TOWNSHIP 3 RANGE 4, Maine — A 5-year-old boy and his mother who both were flown by helicopter to a Bangor hospital on Sunday after the ATV they were on rolled over, are already home, the father of the boy said Monday.

“They’re both fine,” Barry Grant of Island Falls said of his injured wife, Janelle, 27, who broke her right arm and his young son, who suffered cuts to his head that required stitches. “They’re home now.”

Grant declined to give the name of his son, but did say the two injured were part of a larger group of people riding four ATVs to Bible Point when the rollover occurred just before 7 p.m. Sunday. The group included Grant, his wife and child, a male friend visiting from New York, another woman and two other children.

“The road had washed out in the middle and we didn’t know,” he said. “We came right up over a hill and it was right in the middle of the road” and hard to avoid.

Grant, who was riding ahead of his wife and son, said he stopped to avoid the washout and hoped that his wife would see him pulled over and avoid it too.

But his wife’s ATV hit the washout and rolled over, injuring both Janelle Grant and their son.

His wife and son were on the last ATV in the group. Neither was wearing a helmet, Grant said. Under state law, anyone under 18 is required to wear a helmet when riding an ATV.

His son has a helmet, but the Grants “just ended up leaving without it this one time,” Barry Grant said. “They say it only takes once.”

The boy will never go ATV riding without a helmet again, his dad said.

“He had some cuts, but they got stitched up and they sent them home both last night,” Grant said.

The group was travelling on an old logging trail that was familiar to Grant and his wife, he said.

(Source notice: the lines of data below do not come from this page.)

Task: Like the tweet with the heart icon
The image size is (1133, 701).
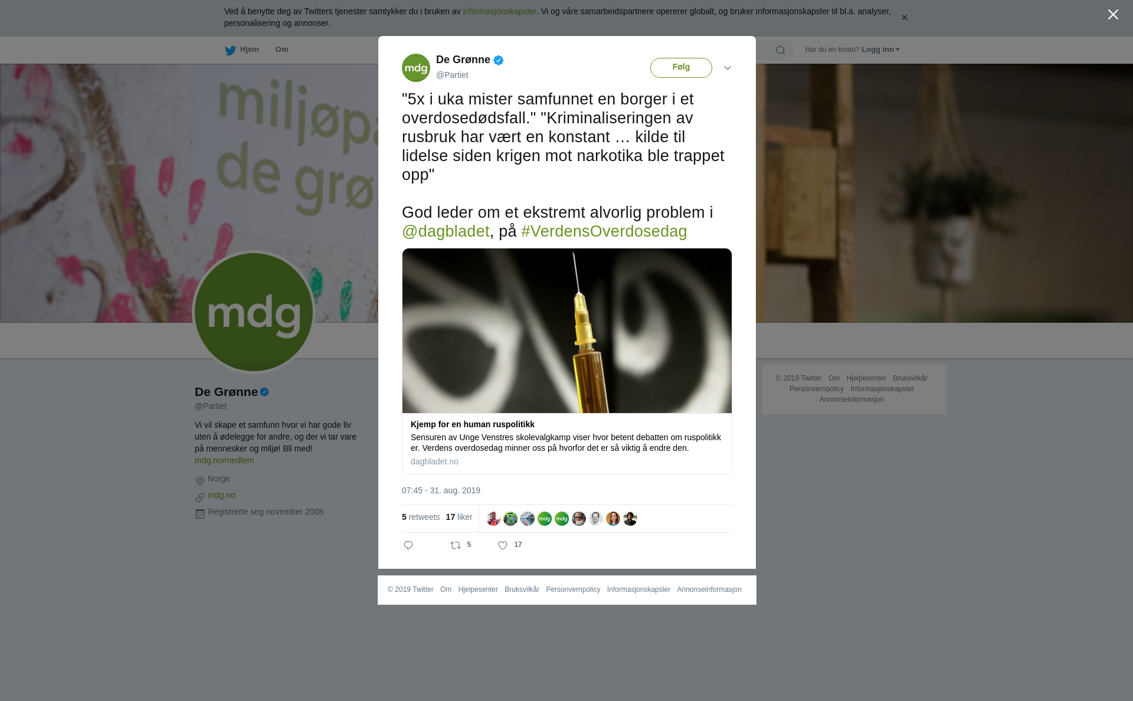Action: click(x=503, y=545)
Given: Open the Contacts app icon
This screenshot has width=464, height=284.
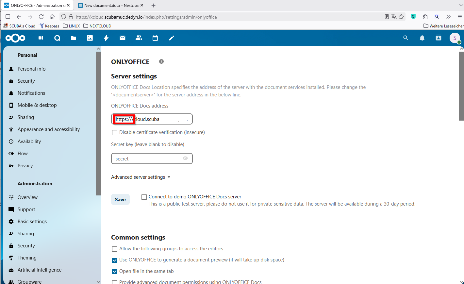Looking at the screenshot, I should pyautogui.click(x=139, y=38).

The two injured riders were taken by LifeFlight helicopter to Eastern Maine Medical Center in Bangor, Deborah Turcotte, Maine Inland Fisheries and Wildlife spokeswoman, said Monday.

“They asked me [if LifeFlight was needed] but I don’t have any [medical] training,” Grant said. “They did it as a precaution.”

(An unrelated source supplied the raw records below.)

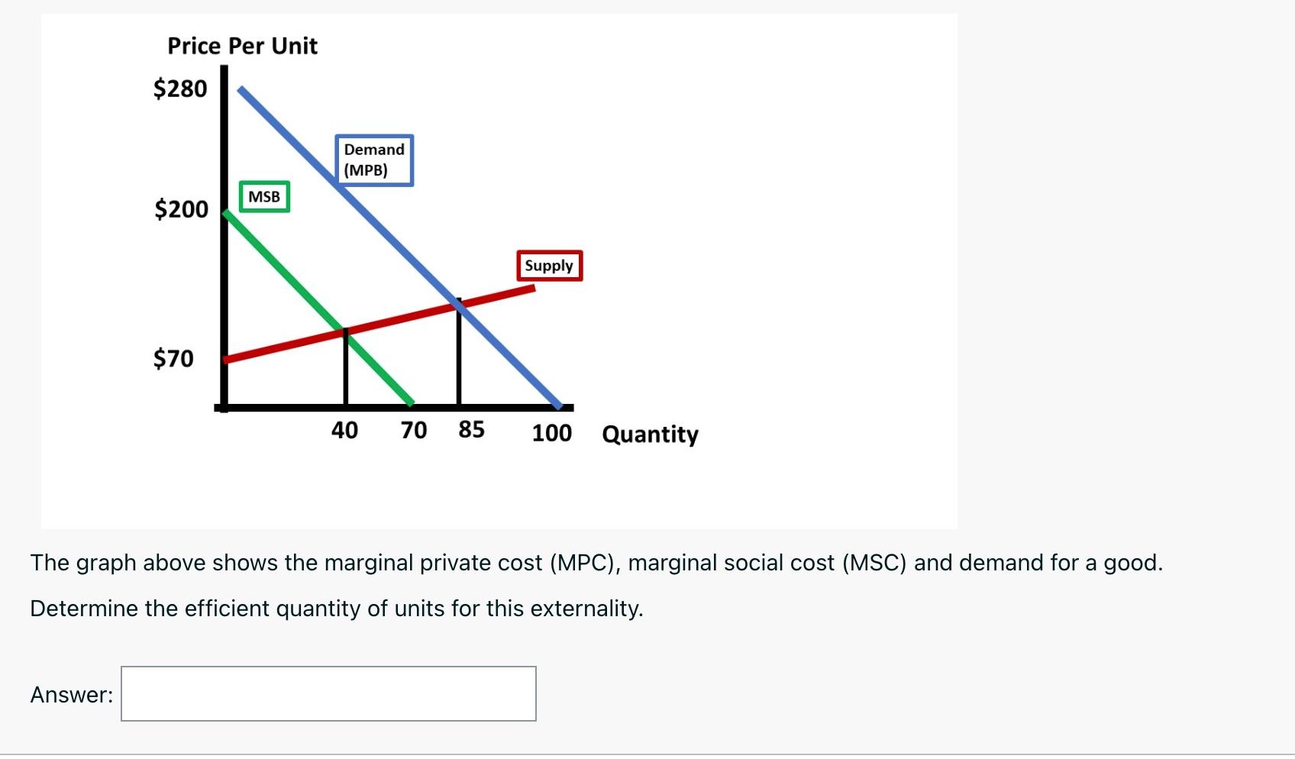The width and height of the screenshot is (1295, 759).
Task: Click the Quantity axis title
Action: [x=649, y=435]
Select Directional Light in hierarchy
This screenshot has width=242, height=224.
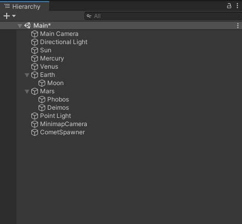[64, 42]
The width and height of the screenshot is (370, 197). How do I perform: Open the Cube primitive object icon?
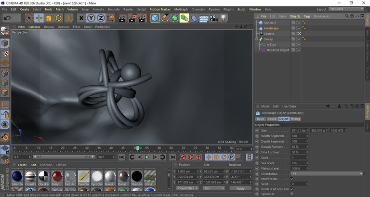155,18
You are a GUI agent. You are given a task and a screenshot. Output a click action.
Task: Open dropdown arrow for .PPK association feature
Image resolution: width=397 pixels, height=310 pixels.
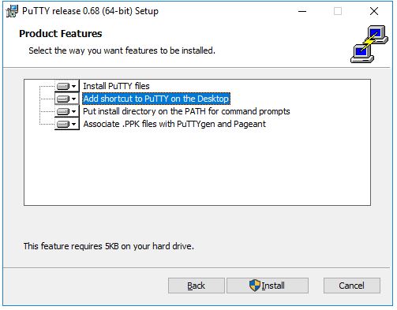click(x=74, y=124)
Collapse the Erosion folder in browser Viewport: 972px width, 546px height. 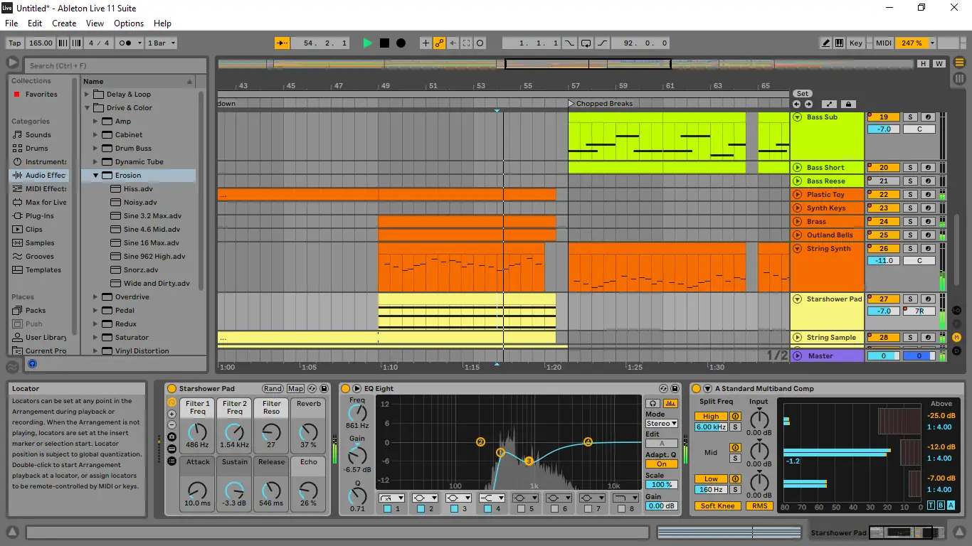coord(96,176)
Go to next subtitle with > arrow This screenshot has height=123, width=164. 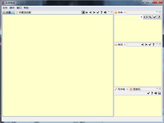[x=94, y=12]
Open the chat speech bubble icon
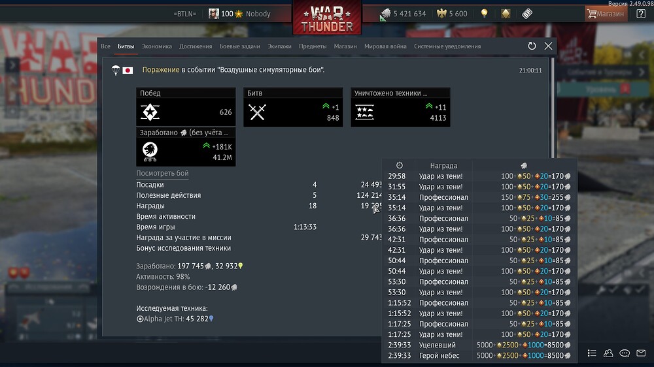Viewport: 654px width, 367px height. point(625,353)
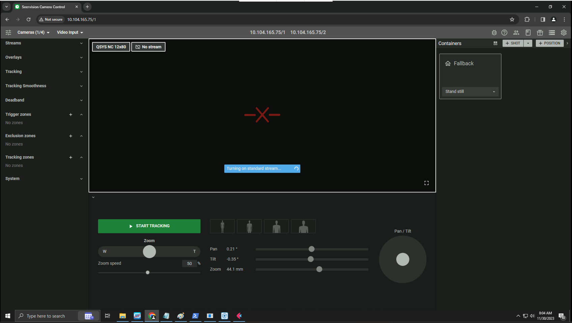Add a new Trigger zone with plus
Viewport: 572px width, 323px height.
point(71,115)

Game Warden Scott Martin is investigating the incident, according to Maine Warden Service Sgt. Tom Ward. Patten and Island Falls ambulance services assisted at the scene.

The mostly unused logging road was washed out at the point where the rollover occurred because of recent heavy rains, Turcotte said.

“Because of all the rain statewide, there is a lot of water in the trails,” she said. “We’re asking people to use caution and to ride at a reasonable speed.”